EXERCISE MATERIAL
○ ○ ○ ○ ○ ○ ○

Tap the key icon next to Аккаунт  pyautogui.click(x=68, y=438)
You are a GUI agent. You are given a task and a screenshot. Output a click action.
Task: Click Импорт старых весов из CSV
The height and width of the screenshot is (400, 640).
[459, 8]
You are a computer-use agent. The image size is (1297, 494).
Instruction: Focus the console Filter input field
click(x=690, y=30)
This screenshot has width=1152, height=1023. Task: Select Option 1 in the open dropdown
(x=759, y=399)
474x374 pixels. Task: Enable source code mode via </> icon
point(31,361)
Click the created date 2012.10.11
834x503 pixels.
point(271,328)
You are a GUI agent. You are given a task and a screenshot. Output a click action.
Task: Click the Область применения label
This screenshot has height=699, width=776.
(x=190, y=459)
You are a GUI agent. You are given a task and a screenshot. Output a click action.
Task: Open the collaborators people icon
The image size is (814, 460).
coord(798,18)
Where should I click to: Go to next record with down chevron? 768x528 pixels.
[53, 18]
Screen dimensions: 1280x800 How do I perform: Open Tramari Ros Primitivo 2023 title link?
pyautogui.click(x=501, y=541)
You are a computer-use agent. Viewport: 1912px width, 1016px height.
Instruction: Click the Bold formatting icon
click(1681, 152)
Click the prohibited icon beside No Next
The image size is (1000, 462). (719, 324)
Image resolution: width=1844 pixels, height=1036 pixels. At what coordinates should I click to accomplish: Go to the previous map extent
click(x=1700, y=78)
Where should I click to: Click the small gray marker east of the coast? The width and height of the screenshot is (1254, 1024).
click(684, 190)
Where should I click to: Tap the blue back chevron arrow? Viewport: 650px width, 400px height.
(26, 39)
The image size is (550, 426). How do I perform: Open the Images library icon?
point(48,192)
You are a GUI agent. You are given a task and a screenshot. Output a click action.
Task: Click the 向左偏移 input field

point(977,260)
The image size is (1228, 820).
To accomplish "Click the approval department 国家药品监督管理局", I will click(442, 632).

○ ○ ○ ○ ○ ○ ○

PROBLEM TO WORK ON
Return every line from the entries that holds the string "computer".

WRITTEN RESPONSE
You are a computer-use agent. The image size is (1297, 494).
You are a computer-use agent. Viewport: 1912px width, 1016px height.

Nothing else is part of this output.